The Gruesome Injury Behind Ozzy Osbourne's Tour Cancellation

Ozzy Osbourne shocked fans today with a major announcement: he won't be touring anymore and is canceling all future dates, per Rolling Stone. He had postponed his farewell tour, No More Tours II, after falling at his home in 2019. However, it was an even older injury that finally brought down the Prince of Darkness.

On Dec. 8, 2003, Osbourne had an accident while riding an all-terrain vehicle on his estate near London. He wound up in the hospital with "a broken collarbone, eight fractured ribs that were pinching crucial blood vessels, and a damaged vertebrae in his neck," his son Jack Osbourne said at the time (via Ultimate Classic Rock). He underwent surgery for the injury at Wexham Park Hospital in Slough, England, west of London, where metal rods, as well as 15 screws, were put in his back to repair the damage. However, his 2019 fall dislodged them. The aftermath of that fall is what prompted his decision to stop touring. The canceled performances, in the UK and Europe, had originally been rescheduled for May 2023, but alas, it is not to be.

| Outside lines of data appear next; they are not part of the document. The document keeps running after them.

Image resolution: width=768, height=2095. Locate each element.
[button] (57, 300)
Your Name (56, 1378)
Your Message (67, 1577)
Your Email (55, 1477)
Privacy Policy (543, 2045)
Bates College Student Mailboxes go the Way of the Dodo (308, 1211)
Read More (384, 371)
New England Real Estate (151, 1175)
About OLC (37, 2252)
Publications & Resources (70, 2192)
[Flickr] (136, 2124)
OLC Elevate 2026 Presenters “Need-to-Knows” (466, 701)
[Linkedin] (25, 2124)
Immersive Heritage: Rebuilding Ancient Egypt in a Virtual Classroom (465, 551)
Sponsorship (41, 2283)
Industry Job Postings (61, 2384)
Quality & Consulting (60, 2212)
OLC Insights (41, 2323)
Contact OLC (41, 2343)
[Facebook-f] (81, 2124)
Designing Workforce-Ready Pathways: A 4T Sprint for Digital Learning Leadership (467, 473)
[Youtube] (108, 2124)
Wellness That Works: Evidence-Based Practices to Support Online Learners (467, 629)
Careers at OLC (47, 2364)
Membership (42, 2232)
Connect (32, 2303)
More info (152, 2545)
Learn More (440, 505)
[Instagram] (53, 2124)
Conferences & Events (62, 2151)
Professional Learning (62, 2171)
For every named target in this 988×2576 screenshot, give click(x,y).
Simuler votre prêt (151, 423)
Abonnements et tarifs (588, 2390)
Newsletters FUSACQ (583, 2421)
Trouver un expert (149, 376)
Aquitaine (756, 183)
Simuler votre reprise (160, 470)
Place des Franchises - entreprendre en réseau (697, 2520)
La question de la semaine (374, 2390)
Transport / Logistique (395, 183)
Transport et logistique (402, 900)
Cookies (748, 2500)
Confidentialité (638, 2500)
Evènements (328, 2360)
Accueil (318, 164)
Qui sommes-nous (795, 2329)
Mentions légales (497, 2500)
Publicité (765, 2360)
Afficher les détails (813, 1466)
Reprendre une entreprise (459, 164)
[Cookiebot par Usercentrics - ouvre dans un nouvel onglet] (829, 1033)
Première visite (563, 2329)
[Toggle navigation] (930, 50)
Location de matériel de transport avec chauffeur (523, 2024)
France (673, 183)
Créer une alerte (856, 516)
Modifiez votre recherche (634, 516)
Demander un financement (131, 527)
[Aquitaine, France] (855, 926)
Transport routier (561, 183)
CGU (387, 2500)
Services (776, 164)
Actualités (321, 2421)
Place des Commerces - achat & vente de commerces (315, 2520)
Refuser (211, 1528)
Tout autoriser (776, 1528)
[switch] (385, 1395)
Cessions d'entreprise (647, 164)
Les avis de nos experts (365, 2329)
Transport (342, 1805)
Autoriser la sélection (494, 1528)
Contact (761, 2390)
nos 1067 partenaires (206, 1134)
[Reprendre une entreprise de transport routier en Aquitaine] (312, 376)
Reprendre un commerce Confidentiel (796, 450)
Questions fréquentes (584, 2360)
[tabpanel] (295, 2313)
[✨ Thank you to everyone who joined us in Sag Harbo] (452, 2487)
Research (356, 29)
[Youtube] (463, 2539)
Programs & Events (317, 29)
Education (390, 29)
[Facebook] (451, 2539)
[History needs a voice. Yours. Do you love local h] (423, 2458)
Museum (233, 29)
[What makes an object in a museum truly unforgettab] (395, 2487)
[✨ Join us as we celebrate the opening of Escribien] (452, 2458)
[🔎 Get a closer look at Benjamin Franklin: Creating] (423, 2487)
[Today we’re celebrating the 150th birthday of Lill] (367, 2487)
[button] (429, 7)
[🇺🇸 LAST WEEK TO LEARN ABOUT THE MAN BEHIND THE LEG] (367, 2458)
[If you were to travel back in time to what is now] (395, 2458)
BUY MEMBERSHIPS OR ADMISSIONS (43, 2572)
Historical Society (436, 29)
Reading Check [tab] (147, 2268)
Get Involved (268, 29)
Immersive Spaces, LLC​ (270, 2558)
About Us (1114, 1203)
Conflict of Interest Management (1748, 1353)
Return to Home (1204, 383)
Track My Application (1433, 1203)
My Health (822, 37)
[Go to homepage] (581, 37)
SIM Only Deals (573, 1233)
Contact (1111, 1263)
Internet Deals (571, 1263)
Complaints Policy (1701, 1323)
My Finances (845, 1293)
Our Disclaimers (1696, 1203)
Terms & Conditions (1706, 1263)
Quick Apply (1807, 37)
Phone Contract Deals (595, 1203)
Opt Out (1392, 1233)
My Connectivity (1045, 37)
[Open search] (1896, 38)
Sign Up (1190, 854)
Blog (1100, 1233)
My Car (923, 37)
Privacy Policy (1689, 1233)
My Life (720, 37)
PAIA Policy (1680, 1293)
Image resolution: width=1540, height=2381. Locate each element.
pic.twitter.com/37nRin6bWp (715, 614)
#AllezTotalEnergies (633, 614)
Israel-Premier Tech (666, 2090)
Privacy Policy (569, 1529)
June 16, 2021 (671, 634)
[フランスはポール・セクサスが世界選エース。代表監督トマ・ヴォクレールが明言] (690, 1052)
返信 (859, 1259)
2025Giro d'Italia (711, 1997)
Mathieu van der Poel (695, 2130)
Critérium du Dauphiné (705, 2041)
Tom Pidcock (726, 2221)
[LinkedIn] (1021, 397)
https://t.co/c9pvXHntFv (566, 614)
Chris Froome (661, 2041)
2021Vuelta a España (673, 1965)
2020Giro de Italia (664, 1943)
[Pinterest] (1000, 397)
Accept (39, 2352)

Ultimate Classic Rock says that, supposedly, the anxiety medication Osbourne was taking in 2003 contributed to his ATV accident, as he wasn't fully lucid. He was on the medication because of his fears about his wife Sharon's cancer.

Ozzy's 2019 accident

Osbourne's second accident, in 2019, happened when he'd gotten up during the night to use the bathroom, then tripped and fell (via Ultimate Classic Rock). He was in the hospital for two months afterward and called it the worst "agony" he'd ever experienced. Following the injury, he told Rolling Stone he was afraid he'd never be able to "walk properly again" — or perform.

In addition to damaging the repairs from his earlier accident, the 2019 fall cut some of his nerves. During his slow recovery, he underwent multiple surgeries, stem cell procedures, physical and occupational therapy, and cybernics treatment with HAL to try to get back on his feet, per Rolling Stone. One of his surgeries — on June 13, 2022 — was especially crucial. Sharon Osbourne said on the TV show The Talk (via E! News), "It's really going to determine the rest of his life." 

However, he said he's still not physically ready for a rigorous tour. "I know I couldn't deal with the travel required," he said in a statement released on Instagram. He apologized to fans, saying he was "humbled" they'd kept their tickets for so long and expressing his distress at disappointing them.

Further complications

In the immediate aftermath of his 2019 fall, Osbourne shared that he had full-time nurses and couldn't do anything without a walker (via Ultimate Classic Rock). Getting back on stage was his chief goal, he said. He believed his recovery would take about a year, so he initially only planned to postpone his tour until 2020, but then the COVID-19 pandemic caused further delays, according to Rolling Stone. Osbourne actually caught COVID-19 himself in April 2022. Around that time, he told Classic Rock, "I can't walk properly these days. I have physical therapy every morning. I am somewhat better, but nowhere near as much as I want to be to go back on the road."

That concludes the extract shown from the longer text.